Collected data
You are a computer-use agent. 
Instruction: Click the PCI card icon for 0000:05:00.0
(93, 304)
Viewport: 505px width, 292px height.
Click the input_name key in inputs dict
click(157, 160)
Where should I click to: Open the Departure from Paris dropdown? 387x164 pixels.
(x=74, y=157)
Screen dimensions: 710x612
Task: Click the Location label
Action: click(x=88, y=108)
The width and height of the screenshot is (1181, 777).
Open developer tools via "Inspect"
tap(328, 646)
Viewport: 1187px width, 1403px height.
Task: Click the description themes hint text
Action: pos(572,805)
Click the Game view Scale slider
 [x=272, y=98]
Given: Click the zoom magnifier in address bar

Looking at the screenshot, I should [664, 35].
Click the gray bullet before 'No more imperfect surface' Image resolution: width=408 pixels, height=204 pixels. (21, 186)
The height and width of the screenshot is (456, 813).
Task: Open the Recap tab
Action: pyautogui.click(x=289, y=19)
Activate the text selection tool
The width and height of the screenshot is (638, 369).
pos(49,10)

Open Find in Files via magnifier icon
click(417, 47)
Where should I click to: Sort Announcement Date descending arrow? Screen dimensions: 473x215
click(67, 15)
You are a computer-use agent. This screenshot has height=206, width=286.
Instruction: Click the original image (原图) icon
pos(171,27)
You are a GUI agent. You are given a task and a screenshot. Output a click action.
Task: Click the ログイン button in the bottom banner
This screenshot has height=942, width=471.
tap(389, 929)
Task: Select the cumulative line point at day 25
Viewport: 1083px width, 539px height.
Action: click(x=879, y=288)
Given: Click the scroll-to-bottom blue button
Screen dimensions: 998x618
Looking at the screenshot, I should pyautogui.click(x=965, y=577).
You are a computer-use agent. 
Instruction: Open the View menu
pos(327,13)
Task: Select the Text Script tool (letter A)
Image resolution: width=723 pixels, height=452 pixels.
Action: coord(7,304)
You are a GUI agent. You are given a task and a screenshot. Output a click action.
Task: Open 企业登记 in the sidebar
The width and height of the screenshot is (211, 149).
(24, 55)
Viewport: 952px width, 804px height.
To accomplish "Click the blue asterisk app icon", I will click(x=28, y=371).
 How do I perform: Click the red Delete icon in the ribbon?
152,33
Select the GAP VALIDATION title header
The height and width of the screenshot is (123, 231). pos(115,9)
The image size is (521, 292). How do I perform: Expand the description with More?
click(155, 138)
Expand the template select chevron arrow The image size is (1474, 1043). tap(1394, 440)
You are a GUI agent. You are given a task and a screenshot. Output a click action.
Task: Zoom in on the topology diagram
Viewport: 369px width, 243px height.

• What needs to be done
Only the lines from the beginning of the data above through the line containing "The width and height of the screenshot is (1181, 777)." should be repeated, exactly as they appear.

• Completed task
You are a computer-use agent. 
Instruction: Click the PCI card icon for 0000:05:00.0
(93, 304)
Viewport: 505px width, 292px height.
Click the input_name key in inputs dict
click(157, 160)
Where should I click to: Open the Departure from Paris dropdown? 387x164 pixels.
(x=74, y=157)
Screen dimensions: 710x612
Task: Click the Location label
Action: click(x=88, y=108)
The width and height of the screenshot is (1181, 777).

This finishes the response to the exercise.